“We Do Not Want Islam in Czechia”


(Click for a larger version)

According to the latest reports, some soccer fans in the Czech Republic are not only showing signs of Islamophobia, they may even be WAYCISTS.

Here’s the report from T-Online. Many thanks to JLH for the translation:

Investigation of Czechs for Anti-Islam Placard

Jablonec, Czech Republic: Czech police are investigating soccer fans who held up an Islam-hostile banner during an opening game of the soccer league.

As Czech Broadcasting reported, the original charge is hate speech. The banner depicted Europe as a valkyrie booting a pig with a turban and a Koran. This was seen on Sunday, before the fans of F K Jablonec, during the game against Bohemians Prag 1905. The police are waiting for the opinion of experts on extremism. Posters had already appeared in soccer stadiums with the motto “We do not want Islam in Czechia.”

The image in the banner will be familiar to a lot of European readers. A smaller version is featured on the sidebar at Politically Incorrect, among other places.

Hat tip: Vlad Tepes.

4 thoughts on ““We Do Not Want Islam in Czechia”

  1. Our Slavic Brothers and Sisters do not have memories as short as the folks and the political class in Western Europe do. They bear witness to the 500+ yrs. of ottoman domination throughout the Balkans, which ended after WW 1 and the recent formation of Kosovo which is a breeding ground of radical Islam, and a transit point for contraband heading for the EU. Not being totally blind, dupes, or fools, the mess in Western Europe gives them cause to avoid a repeat performance.

  2. This kind of defiant public display is necessary to bypass the Big Media guardians. It lets their fellow countrymen know and gives encouragement that there is active resistance to the ruling class that would sell them out. Good stuff.
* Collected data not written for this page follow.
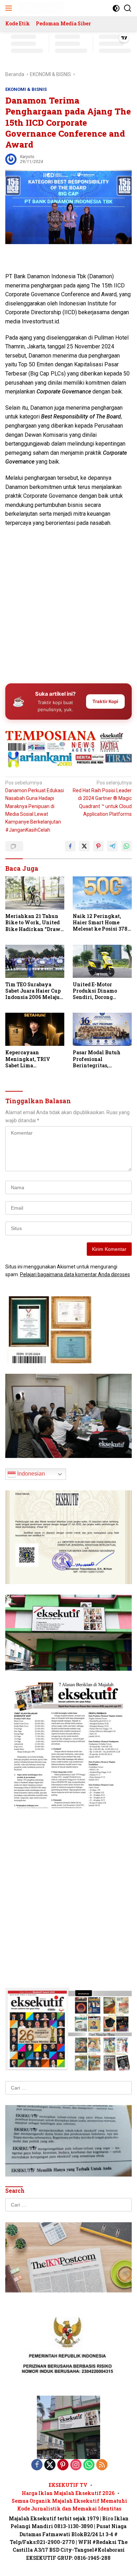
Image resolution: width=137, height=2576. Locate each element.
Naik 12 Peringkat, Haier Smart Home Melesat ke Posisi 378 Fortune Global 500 (100, 922)
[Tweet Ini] (84, 846)
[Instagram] (75, 2465)
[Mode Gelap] (116, 8)
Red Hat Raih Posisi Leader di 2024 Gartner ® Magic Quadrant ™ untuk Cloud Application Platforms (102, 798)
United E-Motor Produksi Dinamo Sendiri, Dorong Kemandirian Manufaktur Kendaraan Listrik (96, 991)
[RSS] (101, 2465)
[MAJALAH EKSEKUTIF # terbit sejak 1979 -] (68, 2427)
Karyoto (27, 156)
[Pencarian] (128, 8)
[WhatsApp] (88, 2465)
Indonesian (30, 1474)
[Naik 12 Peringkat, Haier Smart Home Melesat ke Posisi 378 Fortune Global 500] (102, 893)
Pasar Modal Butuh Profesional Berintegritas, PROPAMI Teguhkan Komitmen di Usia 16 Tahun (99, 1059)
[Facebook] (37, 2465)
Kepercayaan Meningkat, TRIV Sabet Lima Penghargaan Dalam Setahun (31, 1059)
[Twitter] (50, 2465)
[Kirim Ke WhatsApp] (126, 846)
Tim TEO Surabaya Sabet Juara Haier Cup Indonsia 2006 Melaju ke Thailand (33, 991)
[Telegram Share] (112, 846)
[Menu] (10, 8)
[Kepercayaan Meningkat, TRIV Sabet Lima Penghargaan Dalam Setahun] (34, 1029)
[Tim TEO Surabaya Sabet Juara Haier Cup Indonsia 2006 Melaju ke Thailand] (34, 961)
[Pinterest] (62, 2465)
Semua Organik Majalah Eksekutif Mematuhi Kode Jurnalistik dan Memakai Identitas (69, 2504)
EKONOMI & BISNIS (26, 89)
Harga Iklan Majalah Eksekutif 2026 (68, 2493)
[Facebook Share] (70, 846)
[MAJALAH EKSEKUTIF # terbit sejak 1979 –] (40, 8)
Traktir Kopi (105, 701)
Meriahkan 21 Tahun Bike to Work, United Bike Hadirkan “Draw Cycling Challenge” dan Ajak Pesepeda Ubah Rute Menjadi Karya (32, 922)
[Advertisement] (68, 603)
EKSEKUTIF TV (68, 2485)
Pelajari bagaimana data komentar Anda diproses (75, 1274)
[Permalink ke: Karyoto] (11, 159)
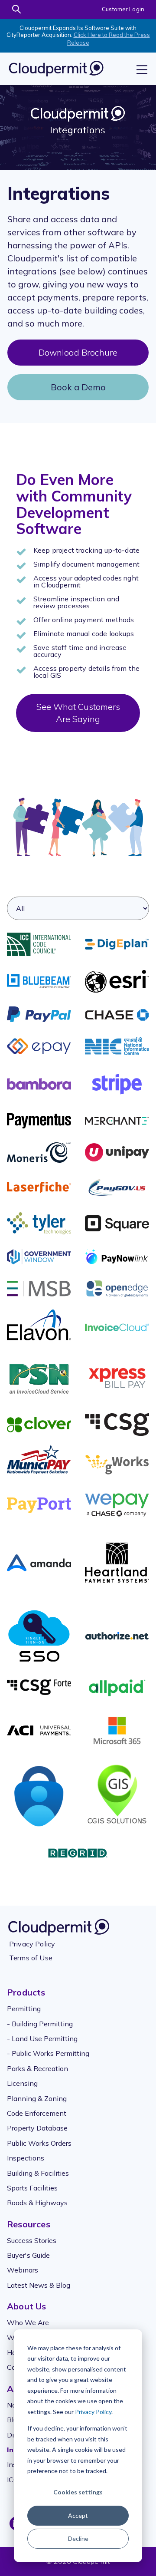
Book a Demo (78, 387)
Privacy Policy (93, 2411)
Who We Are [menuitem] (28, 2322)
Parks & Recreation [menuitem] (37, 2068)
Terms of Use (30, 1957)
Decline (78, 2538)
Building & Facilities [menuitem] (38, 2173)
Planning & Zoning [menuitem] (37, 2098)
  3. I was in Prague nine years ago, with my adult daughter; and I remember vividly walking with her up a street on the west side of the river, very near (three blocks or so) maybe St. Vitus. It was so long ago I can’t remember for sure that that was the historic church the grounds of which we had toured earlier in the day (I have searched googlemaps to identify it for you, but I am not sure that’s the right one).
    What I do remember is that it was a Sunday. And as my daughter and I had stopped for refreshments at a small bistro-type restaurant (on the south side of the street) late in the afternoon, we had front-row seats to observe a series of autos, maybe three or four, pulling up across the street. Black autos. Out of them emerged muscular, dark-suited men who took positions near us as well as on their side of the street. Then from the middle car, the limousine, a couple stepped out — seemingly man and wife — and walked 150 feet or so to a smallish church, nestled down a bit from the main road, into which they entered.
    I’m a dot connector. I have no proof of anything. But I surmised that this couple were not only Christians but that probably the man was in the government. Not many other answers for the intense security — as I see it.
    Let us pray for our fellow believers in Eastern Europe, and all over the world, that their faith will remain strong.

  4. Christian Religious affiliation, black suits and that sort of behaviour are also typical of some of the Balkan mafias, so what you saw may be a Czech variant of that type of organisation.